Records for finding described items
# # # # # # #

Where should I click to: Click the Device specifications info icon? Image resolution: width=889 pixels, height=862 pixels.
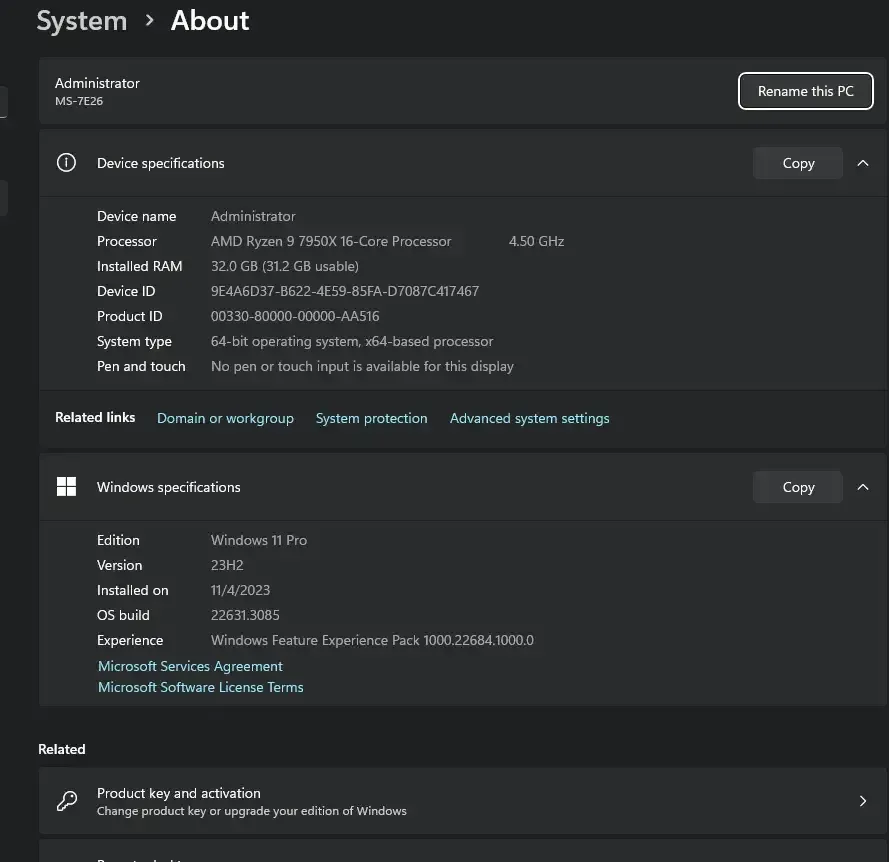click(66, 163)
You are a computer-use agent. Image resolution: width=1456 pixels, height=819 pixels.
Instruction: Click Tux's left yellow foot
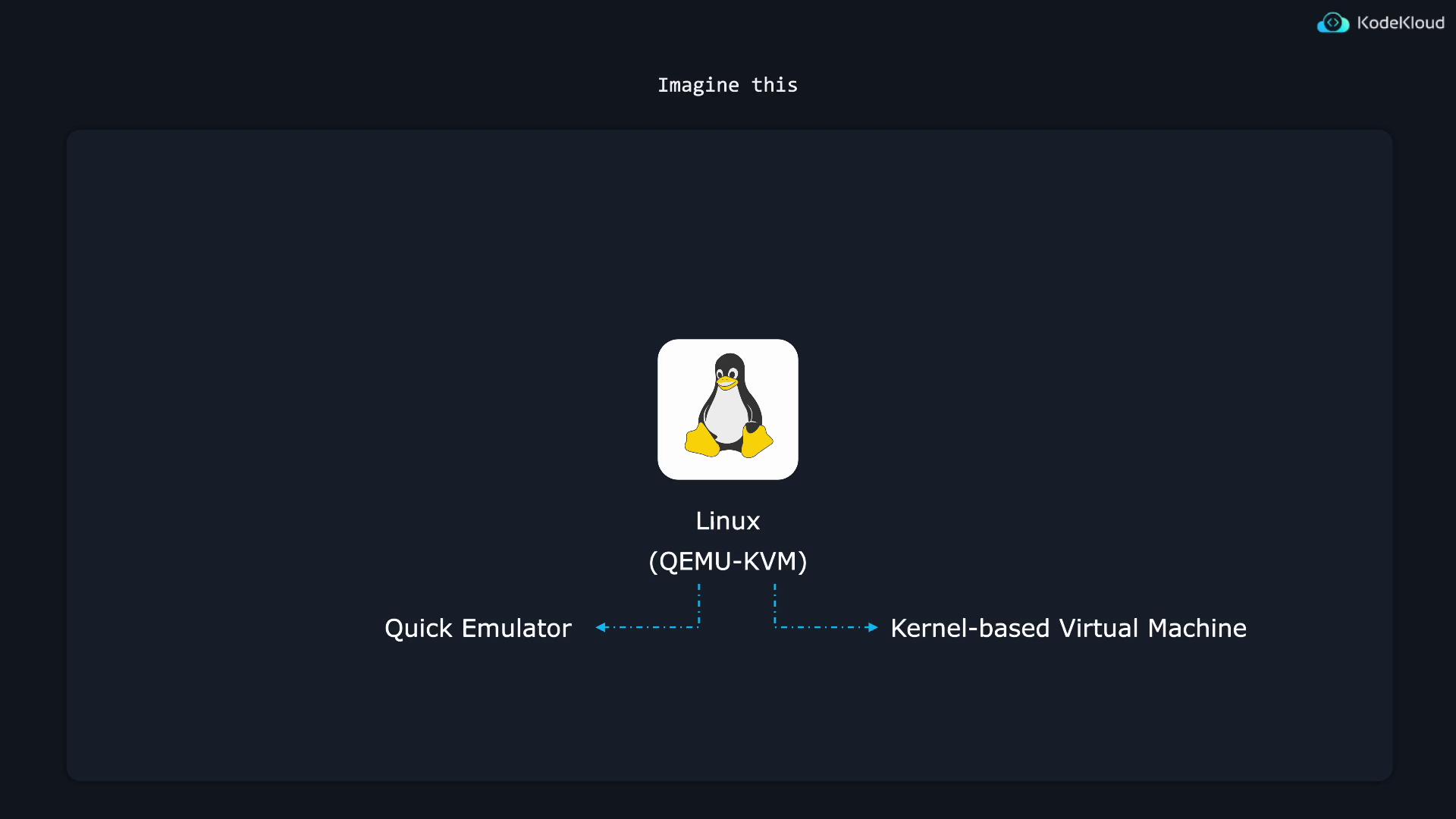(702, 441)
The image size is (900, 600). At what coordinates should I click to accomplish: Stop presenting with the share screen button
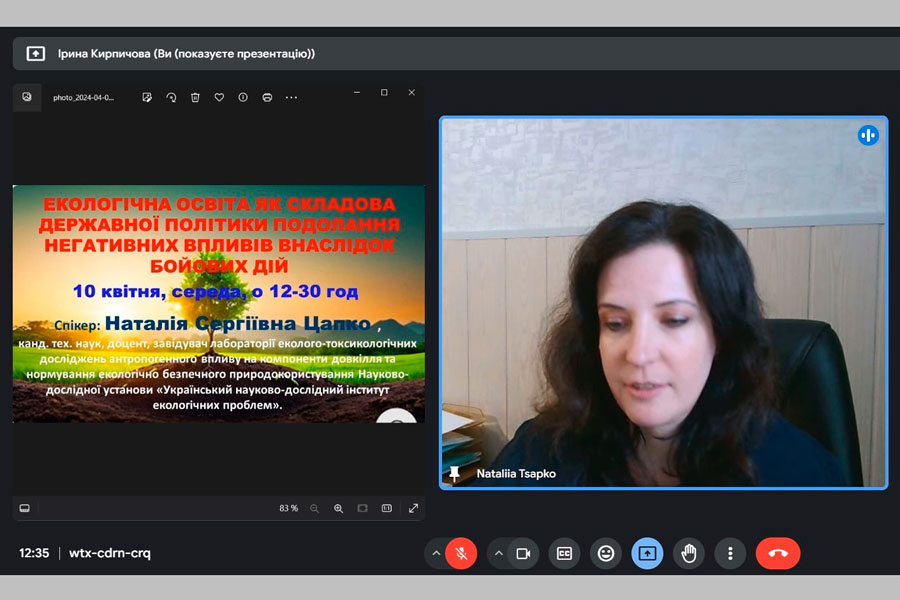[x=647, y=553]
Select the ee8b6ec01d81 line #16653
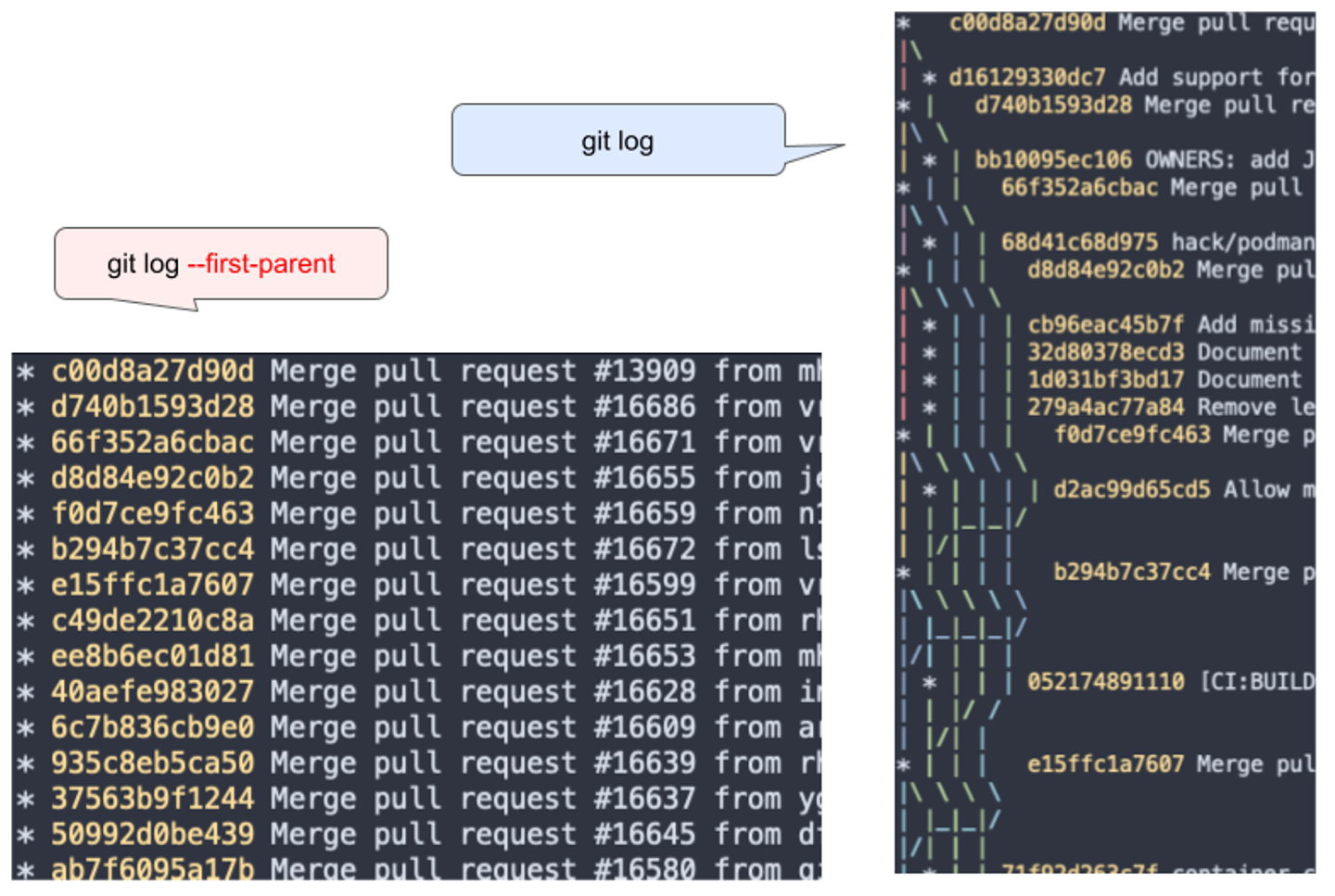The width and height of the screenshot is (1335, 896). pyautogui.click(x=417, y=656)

# # # # # # #

**Prompt:**
Recast the records above as a Markdown table with the columns Row and Line. Give each non-blank line its own numbered row, and leave the pictures out.

**Response below:**
| Row | Line |
|---|---|
| 1 | Where should I click to: Click the Device specifications info icon? Image resolution: width=889 pixels, height=862 pixels. |
| 2 | click(66, 163) |
| 3 | You are a computer-use agent. Image resolution: width=1456 pixels, height=819 pixels. |
| 4 | Instruction: Click Tux's left yellow foot |
| 5 | (702, 441) |
| 6 | The image size is (900, 600). At what coordinates should I click to accomplish: Stop presenting with the share screen button |
| 7 | [x=647, y=553] |
| 8 | Select the ee8b6ec01d81 line #16653 |
| 9 | The width and height of the screenshot is (1335, 896). pyautogui.click(x=417, y=656) |